Copy out all of the material below line by line, but shift every coordinate value in the answers by adding 36 to it. Leave the pictures out.

--- Raw data ---

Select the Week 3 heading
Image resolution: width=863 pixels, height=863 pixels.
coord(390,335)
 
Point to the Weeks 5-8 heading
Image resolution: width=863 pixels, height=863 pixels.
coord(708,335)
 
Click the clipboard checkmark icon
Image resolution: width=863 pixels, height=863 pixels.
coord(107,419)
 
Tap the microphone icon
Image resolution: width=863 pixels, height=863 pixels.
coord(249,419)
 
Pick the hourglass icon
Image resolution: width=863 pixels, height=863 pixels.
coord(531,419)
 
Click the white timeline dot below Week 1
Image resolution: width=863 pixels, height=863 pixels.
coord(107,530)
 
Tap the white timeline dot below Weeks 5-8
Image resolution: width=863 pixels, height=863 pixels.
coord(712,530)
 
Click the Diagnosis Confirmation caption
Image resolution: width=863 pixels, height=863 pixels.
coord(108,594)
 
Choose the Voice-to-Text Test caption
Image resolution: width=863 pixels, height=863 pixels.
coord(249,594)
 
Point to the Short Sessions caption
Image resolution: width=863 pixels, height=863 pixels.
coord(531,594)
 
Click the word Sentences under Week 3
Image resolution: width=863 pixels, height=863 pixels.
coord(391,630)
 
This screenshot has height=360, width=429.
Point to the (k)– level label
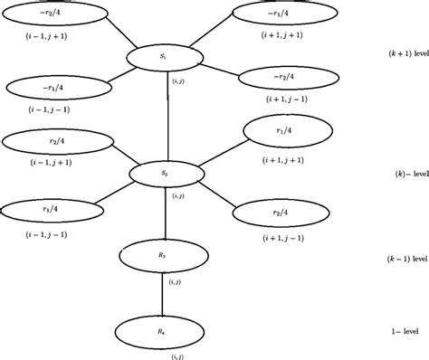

---

Expected output ->
Select the Week 3 heading
Image resolution: width=863 pixels, height=863 pixels.
coord(426,371)
 
Point to the Weeks 5-8 heading
Image resolution: width=863 pixels, height=863 pixels.
coord(744,371)
 
Click the clipboard checkmark icon
Image resolution: width=863 pixels, height=863 pixels.
coord(143,455)
 
Tap the microphone icon
Image resolution: width=863 pixels, height=863 pixels.
coord(285,455)
 
Pick the hourglass icon
Image resolution: width=863 pixels, height=863 pixels.
coord(567,455)
 
Click the white timeline dot below Week 1
Image resolution: width=863 pixels, height=863 pixels.
coord(143,566)
 
Tap the white timeline dot below Weeks 5-8
Image resolution: width=863 pixels, height=863 pixels.
coord(748,566)
 
Click the Diagnosis Confirmation caption
Image resolution: width=863 pixels, height=863 pixels.
coord(144,630)
 
Choose the Voice-to-Text Test caption
Image resolution: width=863 pixels, height=863 pixels.
coord(285,630)
 
Point to the Short Sessions caption
Image resolution: width=863 pixels, height=863 pixels.
coord(567,630)
 
Click the word Sentences under Week 3
Image resolution: width=863 pixels, height=863 pixels.
coord(427,666)
 
This screenshot has height=360, width=429.
Point to the (k)– level label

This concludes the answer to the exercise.